Does anyone with Gastroparesis actually remember what “Normal” feels like? When I think back, I’m not sure if I have ever fully known what “normal” is. When I was in elementary school I was hospitalized for some time to figure out what was mysteriously going on with my non-stop vomiting & stomach cramping. Fast forward to my junior year of high school and I had my first endoscopy. Fast forward again to my freshman year of college and a friend rushing me to the emergency room because I couldn’t stop vomiting. Fast forward some more and another endoscopy and my first gastric emptying study (more about these in future blogs). Fast forward again and a colonoscopy, endoscopy, and another gastric emptying stomach. Sprinkle in a ton of IVs and that in a nutshell has been my life.
Granted I had periods of not being as ill as other periods. However, every four years it was as if my body had completely shut down. It was bizarre how it occurred on such a cycle. I’m not sure if others with Gastroparesis have experienced this. To my knowledge I have not heard of anyone else encountering this. All of my friends growing up know that emergency room visits to stop vomiting were a way of life with me but somehow I was able to lead a fairly active life. I ran cross-country, marched in the marching band, acted in plays, sang in the choir, was an the honor roll, and spent plenty of times with my friends. I weighted a wopping 95 pounds which resulted in anorexic accusations (more on this in future blogs).
In college, I was somewhat better with my health and also remained active. However, there were plenty of ER visits. Then somehow in my 20s I was able to lead a semi-normal life. I had minimal symptoms and felt pretty good. It was odd. Then my health tanked for awhile and I had my gallbladder removed (it was barely functioning so there was also a dye test). I felt better for a handful of years and then a couple of years ago I tanked like I had never tanked before. This resulted in the endoscopy, colonoscopy, and gastric emptying study and then a diagnosis for all of this: Gastroparesis.
I went to a really dark place for awhile at the thought of the permanence of all of the this. Depression is an understatement. Pain is an understatement. Sometimes vomiting to the point of losing my voice. It was hell. Then somewhere around the beginning of this year I began to turn it around mentally and try to figure out any and all ways to have some relief. Things are starting to turn around. I have no idea how long it will last, but I am going to enjoy every minute of it I can get!

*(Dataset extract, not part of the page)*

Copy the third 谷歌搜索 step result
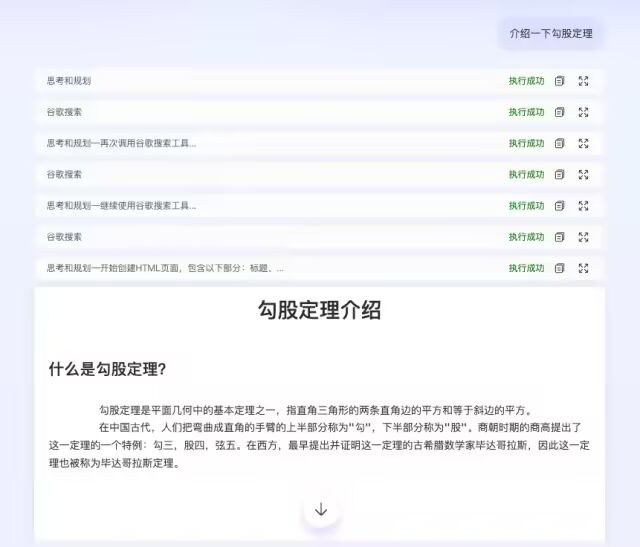Viewport: 640px width, 547px height. (560, 237)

But let’s recap the medical procedures I have had done in 35 years time:
- 3 Endoscopies
- 1 Colonoscopy
- 2 Gastric Emptying Studies (mmm…radioactive eggs)
- 1 Radioactive Dye Test
- EKG (for approval for Canadian medicine)
- Numerous Barium Shakes
- Numerous Digestive X-Rays
- Countless Stool Samples (nothing quite like sitting in a lobby holding a bag of your own excrement)
- Countless Blood Draws (usually 6-7 large tubes 4-5 times per year)
- Countless IVs (6-7 last year alone)
Sadly, this list doesn’t even begin to compare to most GPers. I’ve had it pretty good, so that is saying something about what life with Gastroparesis is like!